TASK BRIEF:
In the records below, locate the line containing "[Main Menu] (373, 784)"; output that line and every following line through the last, exactly.

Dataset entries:
===
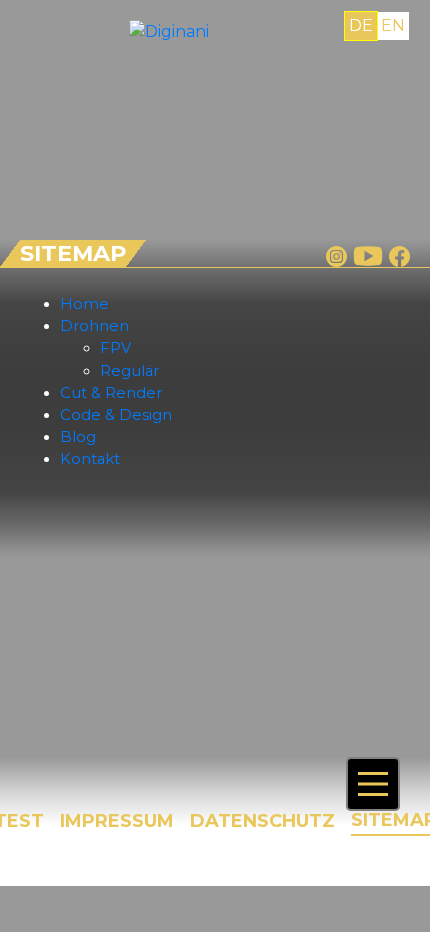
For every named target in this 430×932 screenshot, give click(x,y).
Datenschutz (262, 821)
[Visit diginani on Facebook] (399, 256)
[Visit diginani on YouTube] (368, 256)
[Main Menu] (373, 784)
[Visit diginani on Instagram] (336, 256)
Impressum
===
EXERCISE SOLUTION:
[Main Menu] (373, 784)
[Visit diginani on Instagram] (336, 256)
Impressum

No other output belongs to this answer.